Items from a data source
──────────
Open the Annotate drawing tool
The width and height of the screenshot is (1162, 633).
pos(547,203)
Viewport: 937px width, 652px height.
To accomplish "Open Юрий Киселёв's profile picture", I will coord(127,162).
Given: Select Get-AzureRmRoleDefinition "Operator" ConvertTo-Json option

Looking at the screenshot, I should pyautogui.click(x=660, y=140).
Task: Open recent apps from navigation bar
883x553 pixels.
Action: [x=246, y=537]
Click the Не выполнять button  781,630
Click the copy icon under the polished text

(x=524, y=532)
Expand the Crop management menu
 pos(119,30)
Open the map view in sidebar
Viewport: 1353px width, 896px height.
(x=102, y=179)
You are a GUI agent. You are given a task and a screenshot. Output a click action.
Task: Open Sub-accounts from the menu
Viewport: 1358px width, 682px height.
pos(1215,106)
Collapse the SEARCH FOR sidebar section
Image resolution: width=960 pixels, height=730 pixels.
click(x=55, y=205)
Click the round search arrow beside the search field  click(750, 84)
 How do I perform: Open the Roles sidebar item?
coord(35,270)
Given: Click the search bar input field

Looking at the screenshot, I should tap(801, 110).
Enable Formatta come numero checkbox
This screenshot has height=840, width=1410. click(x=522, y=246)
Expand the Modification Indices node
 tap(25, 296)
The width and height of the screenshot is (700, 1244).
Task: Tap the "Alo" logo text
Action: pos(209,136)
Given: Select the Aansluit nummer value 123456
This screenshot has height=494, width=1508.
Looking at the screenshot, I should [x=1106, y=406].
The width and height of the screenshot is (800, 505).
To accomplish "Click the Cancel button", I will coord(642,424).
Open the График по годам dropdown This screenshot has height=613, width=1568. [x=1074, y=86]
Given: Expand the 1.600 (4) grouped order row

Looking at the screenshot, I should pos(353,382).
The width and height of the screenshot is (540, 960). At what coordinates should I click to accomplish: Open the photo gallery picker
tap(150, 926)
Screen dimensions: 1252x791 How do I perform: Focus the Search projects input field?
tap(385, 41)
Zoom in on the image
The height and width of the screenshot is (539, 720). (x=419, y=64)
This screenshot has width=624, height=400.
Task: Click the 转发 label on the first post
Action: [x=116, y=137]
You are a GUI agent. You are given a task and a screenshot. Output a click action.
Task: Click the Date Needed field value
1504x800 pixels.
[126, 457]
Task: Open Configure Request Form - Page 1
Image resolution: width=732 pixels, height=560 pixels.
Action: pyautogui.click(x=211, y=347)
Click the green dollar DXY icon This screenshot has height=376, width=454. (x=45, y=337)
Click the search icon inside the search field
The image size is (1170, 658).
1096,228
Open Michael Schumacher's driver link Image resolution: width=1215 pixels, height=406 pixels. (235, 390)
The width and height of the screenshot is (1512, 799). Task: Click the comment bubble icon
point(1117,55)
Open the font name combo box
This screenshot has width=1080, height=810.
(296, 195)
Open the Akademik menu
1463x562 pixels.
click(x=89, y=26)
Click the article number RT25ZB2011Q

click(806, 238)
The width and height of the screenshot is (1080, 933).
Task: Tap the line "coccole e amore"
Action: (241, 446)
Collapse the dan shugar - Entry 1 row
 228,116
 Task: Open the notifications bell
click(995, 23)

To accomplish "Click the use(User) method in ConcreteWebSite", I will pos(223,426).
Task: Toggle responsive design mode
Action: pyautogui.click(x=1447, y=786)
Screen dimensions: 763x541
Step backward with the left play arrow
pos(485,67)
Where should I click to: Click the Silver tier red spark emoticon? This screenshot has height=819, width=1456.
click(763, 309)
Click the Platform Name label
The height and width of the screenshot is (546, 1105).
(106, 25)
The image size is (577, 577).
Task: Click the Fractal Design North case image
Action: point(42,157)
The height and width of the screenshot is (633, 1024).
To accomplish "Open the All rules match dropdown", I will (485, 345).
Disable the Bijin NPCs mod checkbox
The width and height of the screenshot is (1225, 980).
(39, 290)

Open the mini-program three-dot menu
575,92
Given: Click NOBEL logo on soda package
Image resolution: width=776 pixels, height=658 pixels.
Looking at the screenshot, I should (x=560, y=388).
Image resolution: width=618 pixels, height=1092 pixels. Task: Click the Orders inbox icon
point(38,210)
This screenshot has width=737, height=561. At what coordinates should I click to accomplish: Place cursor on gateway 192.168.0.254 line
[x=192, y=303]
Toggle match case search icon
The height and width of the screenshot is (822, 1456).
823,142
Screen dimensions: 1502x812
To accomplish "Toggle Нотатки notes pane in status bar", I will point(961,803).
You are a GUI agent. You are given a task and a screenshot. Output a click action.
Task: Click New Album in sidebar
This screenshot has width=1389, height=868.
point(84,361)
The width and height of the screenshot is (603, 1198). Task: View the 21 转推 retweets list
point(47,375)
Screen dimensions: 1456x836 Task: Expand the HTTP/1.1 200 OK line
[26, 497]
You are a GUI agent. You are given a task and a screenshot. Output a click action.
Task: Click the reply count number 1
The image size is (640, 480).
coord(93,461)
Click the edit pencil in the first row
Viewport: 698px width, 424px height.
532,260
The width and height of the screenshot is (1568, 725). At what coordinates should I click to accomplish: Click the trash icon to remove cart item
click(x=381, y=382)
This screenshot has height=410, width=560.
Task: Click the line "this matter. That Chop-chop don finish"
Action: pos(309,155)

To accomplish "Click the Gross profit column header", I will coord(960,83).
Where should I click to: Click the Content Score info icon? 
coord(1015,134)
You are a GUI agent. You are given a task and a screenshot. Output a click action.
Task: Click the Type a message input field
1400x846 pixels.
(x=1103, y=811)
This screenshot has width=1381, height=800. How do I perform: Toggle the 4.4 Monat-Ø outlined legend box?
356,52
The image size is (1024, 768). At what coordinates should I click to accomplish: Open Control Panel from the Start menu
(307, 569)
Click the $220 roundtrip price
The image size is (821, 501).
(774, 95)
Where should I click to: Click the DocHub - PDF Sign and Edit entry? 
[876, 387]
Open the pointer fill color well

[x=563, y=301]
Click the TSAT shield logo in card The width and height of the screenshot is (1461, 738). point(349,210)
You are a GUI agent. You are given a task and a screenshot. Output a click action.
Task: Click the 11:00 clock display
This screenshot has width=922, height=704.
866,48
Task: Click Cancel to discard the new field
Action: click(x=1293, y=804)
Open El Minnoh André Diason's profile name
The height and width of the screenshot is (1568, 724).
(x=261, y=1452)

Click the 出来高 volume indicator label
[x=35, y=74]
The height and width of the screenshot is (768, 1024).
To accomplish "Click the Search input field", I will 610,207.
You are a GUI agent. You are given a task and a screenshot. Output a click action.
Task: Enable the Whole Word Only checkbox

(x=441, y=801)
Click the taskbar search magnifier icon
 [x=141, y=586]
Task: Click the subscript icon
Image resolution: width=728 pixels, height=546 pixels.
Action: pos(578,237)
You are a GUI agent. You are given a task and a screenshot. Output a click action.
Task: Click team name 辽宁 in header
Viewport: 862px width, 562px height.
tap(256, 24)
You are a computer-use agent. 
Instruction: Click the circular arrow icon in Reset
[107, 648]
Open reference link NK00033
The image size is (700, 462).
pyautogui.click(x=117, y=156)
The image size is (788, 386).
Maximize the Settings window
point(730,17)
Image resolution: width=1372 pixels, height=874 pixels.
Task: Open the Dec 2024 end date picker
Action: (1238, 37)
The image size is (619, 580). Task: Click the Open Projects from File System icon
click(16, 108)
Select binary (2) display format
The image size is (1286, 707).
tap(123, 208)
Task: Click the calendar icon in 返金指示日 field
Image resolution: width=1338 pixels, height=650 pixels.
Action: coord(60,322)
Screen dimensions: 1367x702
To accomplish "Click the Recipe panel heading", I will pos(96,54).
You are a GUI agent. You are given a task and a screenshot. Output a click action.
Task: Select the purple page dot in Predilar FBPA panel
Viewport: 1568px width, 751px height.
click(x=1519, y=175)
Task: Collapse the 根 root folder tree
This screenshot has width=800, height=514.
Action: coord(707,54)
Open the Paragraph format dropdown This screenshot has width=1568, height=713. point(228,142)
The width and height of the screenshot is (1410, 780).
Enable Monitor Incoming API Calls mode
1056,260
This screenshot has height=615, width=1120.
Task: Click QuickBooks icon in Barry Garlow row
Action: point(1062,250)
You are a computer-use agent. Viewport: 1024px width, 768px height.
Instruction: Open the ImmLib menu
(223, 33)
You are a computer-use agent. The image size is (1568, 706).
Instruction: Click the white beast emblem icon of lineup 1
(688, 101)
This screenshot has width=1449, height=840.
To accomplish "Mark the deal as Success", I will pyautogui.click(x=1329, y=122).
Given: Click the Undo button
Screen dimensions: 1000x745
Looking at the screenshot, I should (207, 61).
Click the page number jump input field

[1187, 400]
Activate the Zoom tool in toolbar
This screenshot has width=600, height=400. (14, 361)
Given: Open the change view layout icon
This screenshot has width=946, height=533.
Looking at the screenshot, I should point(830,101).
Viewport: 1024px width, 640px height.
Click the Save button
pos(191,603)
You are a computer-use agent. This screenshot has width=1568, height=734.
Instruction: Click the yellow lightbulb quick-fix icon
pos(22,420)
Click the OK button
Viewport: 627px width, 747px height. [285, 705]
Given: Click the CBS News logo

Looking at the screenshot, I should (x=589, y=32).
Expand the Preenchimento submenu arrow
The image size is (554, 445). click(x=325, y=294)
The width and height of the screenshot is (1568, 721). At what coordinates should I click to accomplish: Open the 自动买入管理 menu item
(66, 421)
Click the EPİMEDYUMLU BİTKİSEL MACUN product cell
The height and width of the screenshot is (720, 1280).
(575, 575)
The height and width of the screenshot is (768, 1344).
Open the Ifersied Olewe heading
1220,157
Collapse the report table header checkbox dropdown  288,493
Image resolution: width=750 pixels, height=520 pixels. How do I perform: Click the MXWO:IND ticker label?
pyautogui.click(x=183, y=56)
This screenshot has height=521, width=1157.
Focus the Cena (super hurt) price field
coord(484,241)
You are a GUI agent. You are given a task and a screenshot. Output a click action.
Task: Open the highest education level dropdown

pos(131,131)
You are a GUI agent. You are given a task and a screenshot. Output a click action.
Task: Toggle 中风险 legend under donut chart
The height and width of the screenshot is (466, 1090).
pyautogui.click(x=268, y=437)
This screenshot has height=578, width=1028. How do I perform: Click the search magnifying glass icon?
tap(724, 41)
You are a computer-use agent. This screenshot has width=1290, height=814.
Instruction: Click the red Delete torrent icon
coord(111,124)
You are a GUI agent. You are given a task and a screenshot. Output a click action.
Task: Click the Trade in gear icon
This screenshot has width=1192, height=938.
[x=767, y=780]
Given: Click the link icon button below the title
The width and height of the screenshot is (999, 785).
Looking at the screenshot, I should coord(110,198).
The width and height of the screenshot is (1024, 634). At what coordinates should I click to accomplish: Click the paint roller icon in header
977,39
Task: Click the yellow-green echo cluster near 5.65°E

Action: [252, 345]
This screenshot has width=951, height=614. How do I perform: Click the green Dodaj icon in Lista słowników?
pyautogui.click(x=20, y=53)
──────────
Every line above from the line with "Task: Enable the Whole Word Only checkbox" to the line with "This screenshot has width=1449, height=840.", inclusive, must be returned exactly; no other line belongs in the reply.

Task: Enable the Whole Word Only checkbox

(x=441, y=801)
Click the taskbar search magnifier icon
 [x=141, y=586]
Task: Click the subscript icon
Image resolution: width=728 pixels, height=546 pixels.
Action: pos(578,237)
You are a GUI agent. You are given a task and a screenshot. Output a click action.
Task: Click team name 辽宁 in header
Viewport: 862px width, 562px height.
tap(256, 24)
You are a computer-use agent. 
Instruction: Click the circular arrow icon in Reset
[107, 648]
Open reference link NK00033
The image size is (700, 462).
pyautogui.click(x=117, y=156)
The image size is (788, 386).
Maximize the Settings window
point(730,17)
Image resolution: width=1372 pixels, height=874 pixels.
Task: Open the Dec 2024 end date picker
Action: (1238, 37)
The image size is (619, 580). Task: Click the Open Projects from File System icon
click(16, 108)
Select binary (2) display format
The image size is (1286, 707).
tap(123, 208)
Task: Click the calendar icon in 返金指示日 field
Image resolution: width=1338 pixels, height=650 pixels.
Action: coord(60,322)
Screen dimensions: 1367x702
To accomplish "Click the Recipe panel heading", I will pos(96,54).
You are a GUI agent. You are given a task and a screenshot. Output a click action.
Task: Select the purple page dot in Predilar FBPA panel
Viewport: 1568px width, 751px height.
click(x=1519, y=175)
Task: Collapse the 根 root folder tree
This screenshot has width=800, height=514.
Action: coord(707,54)
Open the Paragraph format dropdown This screenshot has width=1568, height=713. point(228,142)
The width and height of the screenshot is (1410, 780).
Enable Monitor Incoming API Calls mode
1056,260
This screenshot has height=615, width=1120.
Task: Click QuickBooks icon in Barry Garlow row
Action: point(1062,250)
You are a computer-use agent. Viewport: 1024px width, 768px height.
Instruction: Open the ImmLib menu
(223, 33)
You are a computer-use agent. The image size is (1568, 706).
Instruction: Click the white beast emblem icon of lineup 1
(688, 101)
This screenshot has width=1449, height=840.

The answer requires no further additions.